■ **本文**:

スシ・バイ・ベイ 握りに見いだす芸術性 女性板前のカウンター

「Omakase($110)」コースのメニューは仕入れによって変化する。この日は写真の大トロをはじめ、真ダイ、サヨリ、サバ、ウニなど。赤酢2種を合わせた酢飯のまろやかな口当たりが、ネタ本来のうま味を引き出す
同店は、バーカウンターやホテルの一室ですしを提供する「スシ・バイ・ボウ」の妹分。コースでは刺身の他、ウズラの卵黄とイクラの「漬け」のコクを味わう一皿料理なども出てくる

ユニオンスクエア近くの、一見普通のバー。6席程度のカウンター奥でほほ笑むのは、黒シャツにバンダナをまとった、ウーナ・テンペストさん。シックな装いの彼女、実はバーテンダーではなく、すし職人だ。

■ **課題 A**:
本文のうち「スシ・バイ・ベイ 握りに見いだす芸術性 女性板前のカウンター」から「ンダーではなく、すし職人だ。」までを、両端の語句も含めて一字も変えずに写すこと。
■ **課題 B**:
スシ・バイ・ベイを紹介する本文を、最後の文の次から書き継ぐこと。
次の資料は本文とは別の出典から取ったものである。

■ **提示資料**:
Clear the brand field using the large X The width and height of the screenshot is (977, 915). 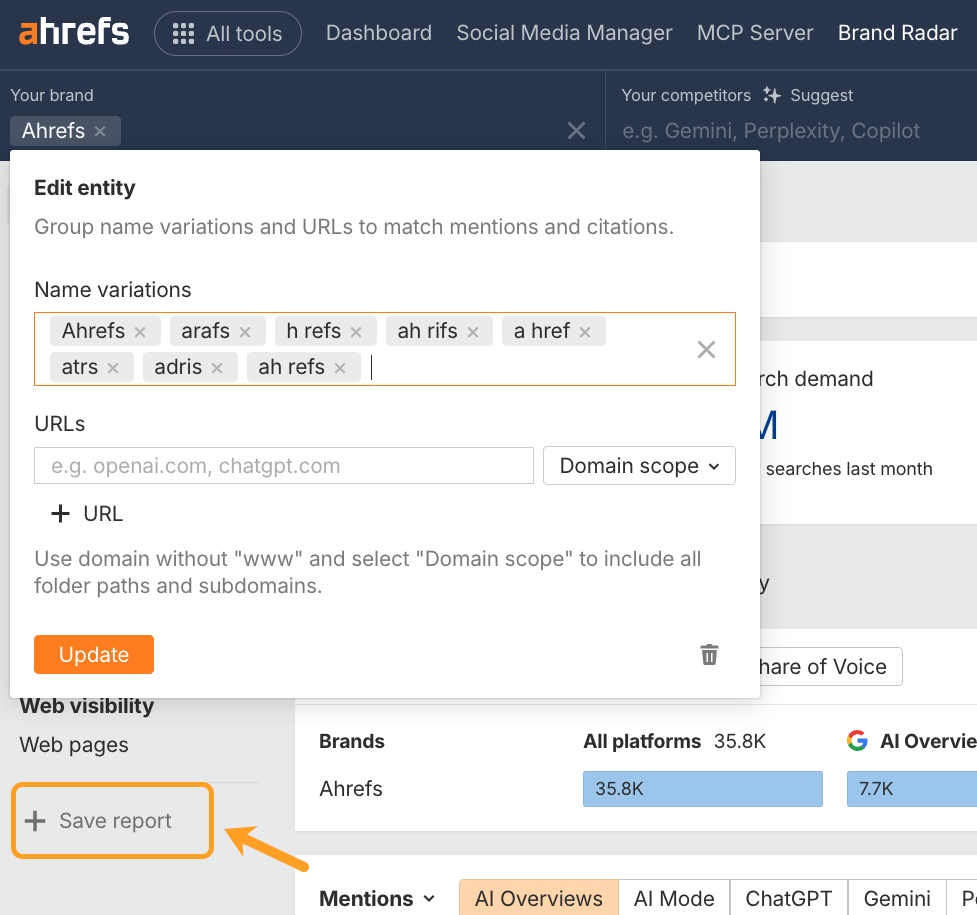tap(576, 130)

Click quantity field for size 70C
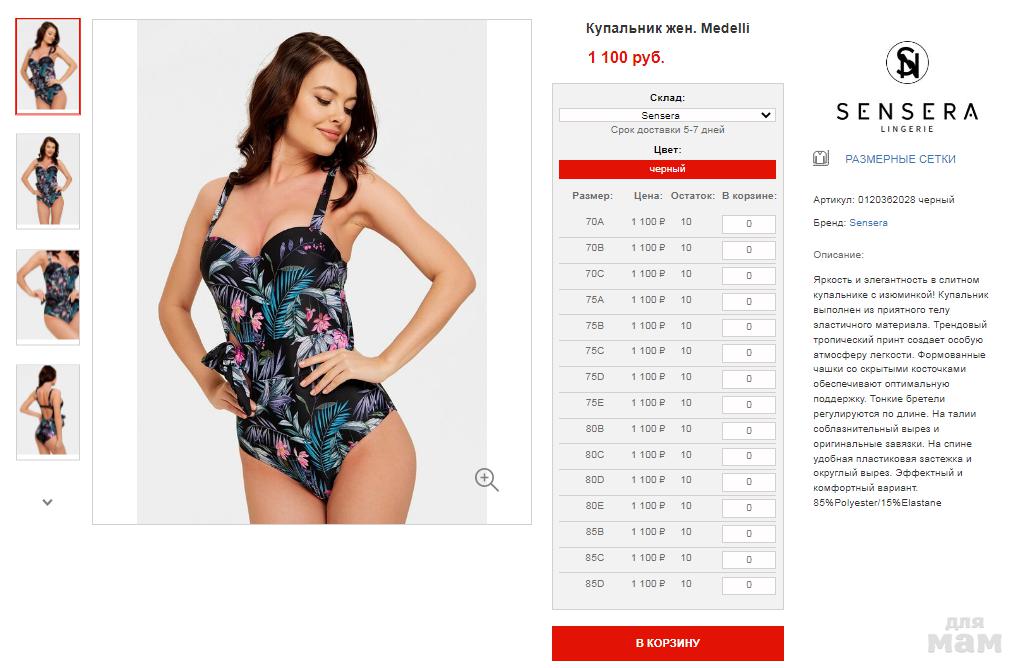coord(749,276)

---

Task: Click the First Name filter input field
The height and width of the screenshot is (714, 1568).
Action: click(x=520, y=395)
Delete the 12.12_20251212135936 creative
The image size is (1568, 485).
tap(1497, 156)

* * *

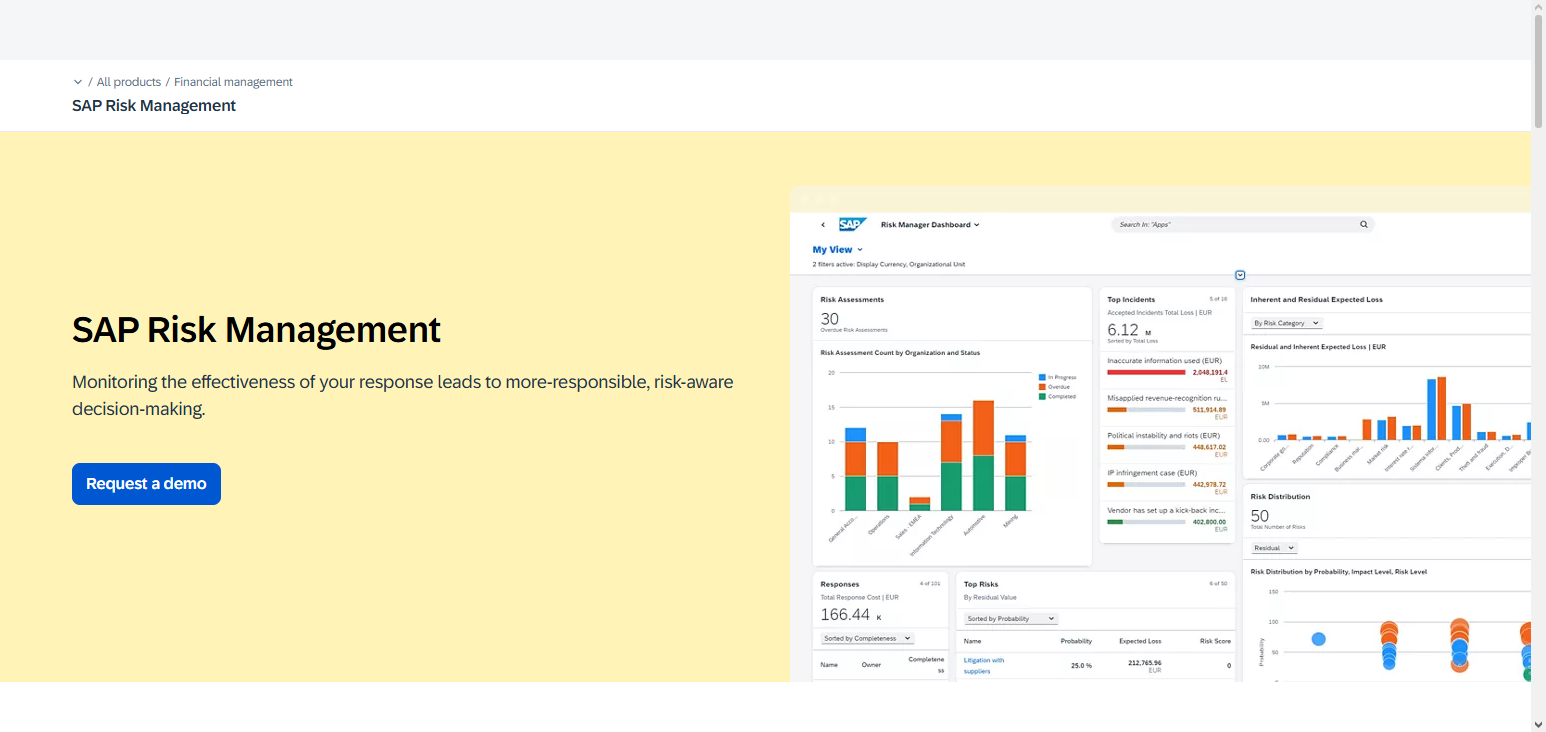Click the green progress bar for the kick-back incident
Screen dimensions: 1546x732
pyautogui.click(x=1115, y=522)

■ **作業結果 A**:
スシ・バイ・ベイ 握りに見いだす芸術性 女性板前のカウンター

「Omakase($110)」コースのメニューは仕入れによって変化する。この日は写真の大トロをはじめ、真ダイ、サヨリ、サバ、ウニなど。赤酢2種を合わせた酢飯のまろやかな口当たりが、ネタ本来のうま味を引き出す
同店は、バーカウンターやホテルの一室ですしを提供する「スシ・バイ・ボウ」の妹分。コースでは刺身の他、ウズラの卵黄とイクラの「漬け」のコクを味わう一皿料理なども出てくる

ユニオンスクエア近くの、一見普通のバー。6席程度のカウンター奥でほほ笑むのは、黒シャツにバンダナをまとった、ウーナ・テンペストさん。シックな装いの彼女、実はバーテンダーではなく、すし職人だ。

■ **作業結果 B**:
今年5月にオープンした「スシ・バイ・ベイ」は、「銀座おのでら」「Shoji at 69 Leonard St」など数々の市内の人気店で板前の経験を積んだ、ウーナさんの店。江戸前ずしを、おまかせ15品コース(90分110ドル)で提供する。アート学校出身という異色の経歴を持つウーナさんは、丁寧な包丁さばきでネタを切り、シャリと握り込んで、すしという「芸術作品」を一貫ずつ生み出す。その「制作」過程を目の前で眺める時間は、なんとも心が踊る。時にはウーナさんとの会話も楽しんで。

桜の葉が香る優しい風味のイシダイ、ほんのり甘酸っぱい梅塩を添えたスミイカ、ピンクのグラデーションが魅惑的な中トロ…。比較的小ぶりな握りの一つ一つに、おいしく見せて味に深みを出す工夫が満載。微細な味の変化を楽しむ90分は、本当にあっという間だ。

Sushi by Bae
118 E. 15th St.
(bet. Irving Pl. & Union Square E.)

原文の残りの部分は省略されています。